En el más remoto confín de la china vive un Mandarín inmensamente rico, al que nunca hemos visto y del cual ni siquiera hemos oído hablar. Si pudiéramos heredar su fortuna, y para hacerle morir bastara con apretar un botón sin que nadie lo supiese…, ¿quién de nosotros no apretaría ese botón?”
J. J. Rousseau Me han venido este texto a la memoria, porque quiero escribir sobre el aborto. Me cuesta hablar ¾y hasta pensar¾ sobre tan triste asunto.
No soy tan presuntuoso como para suponer que tengo algo nuevo que decir. Pero no debería haber un sólo cristiano, ni un sólo hombre o mujer de buena voluntad (escritor, periodista, maestro o pregonero de cualquier especie) que no gritara al menos una vez en la vida contra la salvajada vergonzosa del aborto provocado, que es la mayor amenaza que sufre nuestra civilización.
Mi problema es que no entiendo lo que está pasando. Como sacerdote debo escuchar, comprender y perdonar todas las atrocidades y miserias de los demás con la esperanza de que Dios perdone las mías: también los crímenes y asesinatos más viles… Pero me desconcierta que nuestra bienoliente sociedad siga legitimando tanta barbarie. ¿Son humanos los cerebros de esos matarifes que van de médicos para triturar niños antes de que nazcan? ¿Qué hay en las seseras de los políticos y de los sedicentes intelectuales que aprueban estas conductas? Ya nadie en su sano juicio y con un mínimo conocimiento de la biología, se atreve a negar que en el seno de una mujer embarazada hay un ser humano vivo. De ahí que los abortistas necesiten emboscarse en una selva grotesca de eufemismos y de amaneramientos sintácticos para defender sus prácticas asesinas. Es una cursilería macabra eso de la interrupción voluntaria del embarazo o, como oí por la radio hace un mes, la suspensión quirúrgica de la gestación en fase embrionaria. Ni así cuela.

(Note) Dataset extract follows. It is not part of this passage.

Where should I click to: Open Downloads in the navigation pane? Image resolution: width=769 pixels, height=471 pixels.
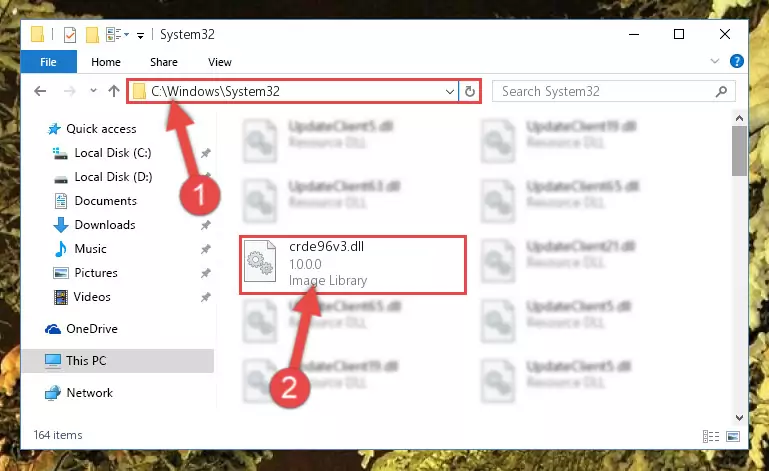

Pero el monstruo sigue alimentándose de millones de víctimas inocentes.
¿Será que vivimos rodeados de mentes criminales? ¿O son sólo estúpidos, incapaces de entender algo tan simple? Probablemente ni lo uno ni lo otro.
Quizá la respuesta sea la que da el Dr. Nathanson: En realidad -escribe en un libro estremecedor[1]- los médicos sabíamos muy poco sobre el feto y nunca lo habíamos visto excepto como carne picada y desmembrada… Y, al narrar el aborto de su propio hijo, que él practicó con sus manos, expresa la misma idea: todo fue frío y aséptico. El niño nunca fue visto como niño, sino como tejido fetal triturado por la más gélida tecnología.
Sí, es eso. Se trata de niños nunca vistos, de Mandarines lejanos como los de Rousseau, de seres invisibles a los que nadie, ni sus propios padres ni los que les dan muerte, han mirado a los ojos. Si lo hicieran, no podrían continuar la matanza.
Provocar un aborto es matar apretando un botón, a ciegas; ejecutar a un intruso con una firma. No hay olor a sangre, ni ataúdes, ni cementerios. Degollar en un acto quirúrgico, con música de Mozart, anestesiados el cuerpo y la conciencia, entre vuelos silenciosos de batas verdes.
Las víctimas son etéreas, niños virtuales exterminados sin saña, igual que se elimina un archivo de ordenador. No hay verdugos. ¿Cómo llamar asesino a ese doctor de mejillas sonrosadas y ademanes bondadosos? Los niños invisibles, en realidad, no existen. Son seres sin rostro, sin gestos, sin parecido con nadie. Don Quijote, Hamlet o Mafalda poseen mucha más realidad. El niño invisible no tiene nombre de niño: lo llaman feto, que es nombre de cosa, de apenas nada.
Hay asesinos que nunca olvidan la última mirada aterrorizada de sus víctimas. Esas miradas permanecen fijas en el cerebro del criminal como un cuchillo, que, en ocasiones, les lleva a la desesperación, al arrepentimiento o al suicidio. Pero los niños invisibles no lloran, ni suplican, ni han aprendido a mirar. Son sólo carne de carnicería, deshecho de quirófano, tejido reciclable. Sus honorables homicidas pueden acallar la conciencia con un güisqui a media tarde.
Los niños invisibles, algunas veces tienen los ojos negros como el azabache, azules como el mar, o verdes como la esperanza.
Pero hay que evitar que lo sepan sus madres. ¡Ah, si lo supieran!: aún sería posible la salvación.
Sólo Dios los mira. Cuando los niños invisibles abren los ojos ven los ojos de Dios empañados de lágrimas.
[1] Bernard Nathanson, La mano de Dios (autobiografía y conversión del llamado “Rey del aborto”). Libros mc, Madrid 1997.